* _Passage to read_
━━━━━━━━━━━━━━━━━━━━

Reputation: 2160
I have a dataset ds
like this:
ds.show():
id1 | id2 | id3 | value |
1 | 1 | 2 | tom |
1 | 1 | 2 | tim |
1 | 3 | 2 | tom |
1 | 3 | 2 | tom |
2 | 1 | 2 | mary |
I want to remove all duplicate lines (note: not the same as distinct(), I do not want to still have a distinct line, but to remove both lines) per keys (id1,id2,id3)
, the expected output is:
id1 | id2 | id3 | value |
1 | 3 | 2 | tom |
2 | 1 | 2 | mary |
here I should remove line 1 and line 2 because we have 2 values for the key group.
I try to achieve this using:
ds.groupBy(id1,id2,id3).distinct()
But it's not working.

━━━━━━━━━━━━━━━━━━━━

* _Extracted information_
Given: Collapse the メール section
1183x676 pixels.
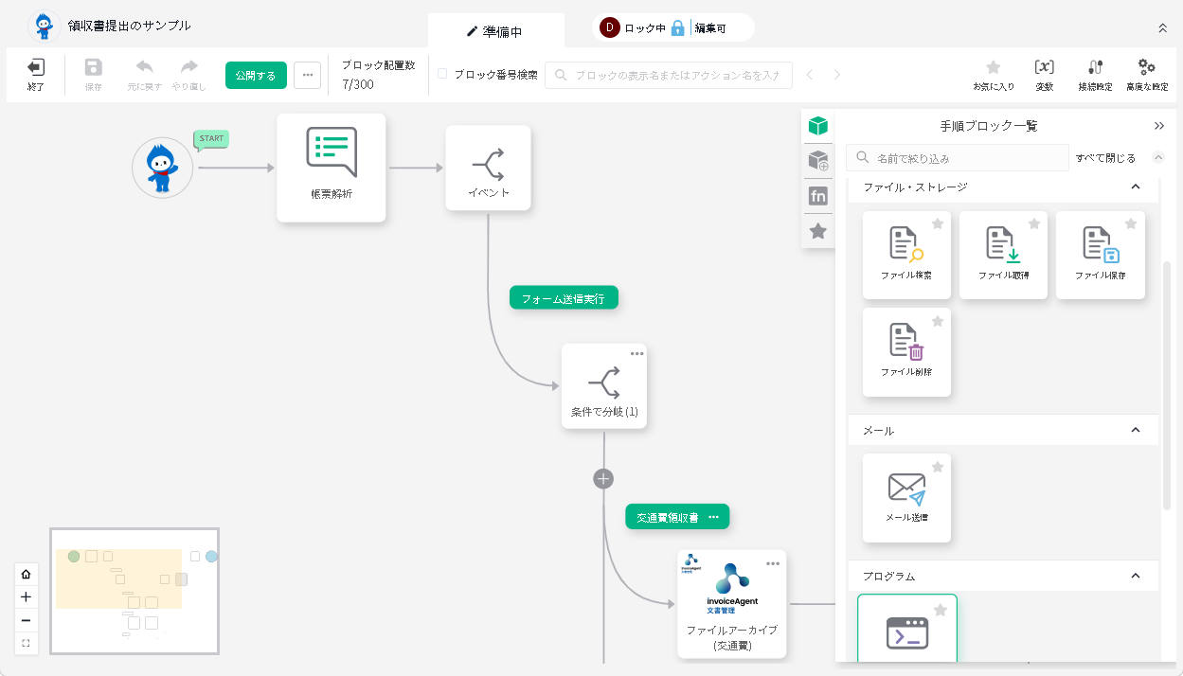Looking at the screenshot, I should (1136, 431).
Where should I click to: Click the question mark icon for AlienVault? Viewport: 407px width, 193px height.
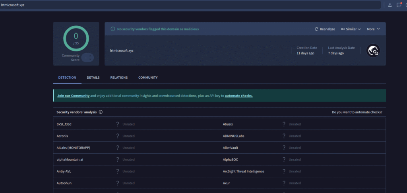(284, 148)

━━━━━━━━━━━━━━━━━━━━

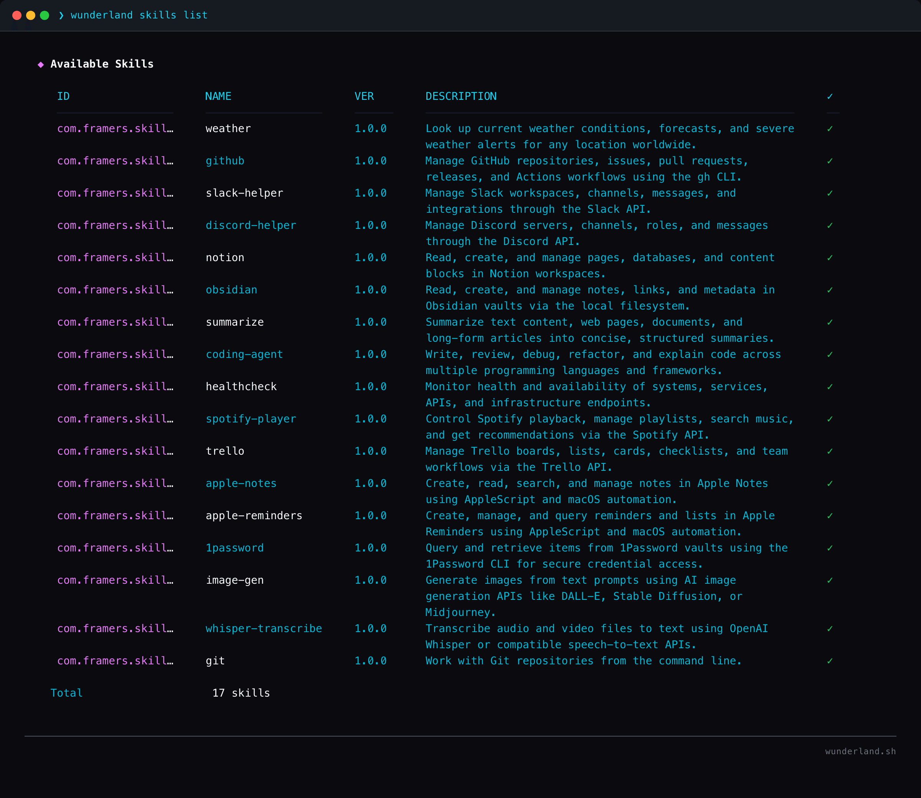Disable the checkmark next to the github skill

━━━━━━━━━━━━━━━━━━━━

* _The task_
Quote the question about removing duplicate dataset rows from "Reputation: 2160" to "per keys (id1,id2,id3)".

* _Result for this task_
Reputation: 2160
I have a dataset ds
like this:
ds.show():
id1 | id2 | id3 | value |
1 | 1 | 2 | tom |
1 | 1 | 2 | tim |
1 | 3 | 2 | tom |
1 | 3 | 2 | tom |
2 | 1 | 2 | mary |
I want to remove all duplicate lines (note: not the same as distinct(), I do not want to still have a distinct line, but to remove both lines) per keys (id1,id2,id3)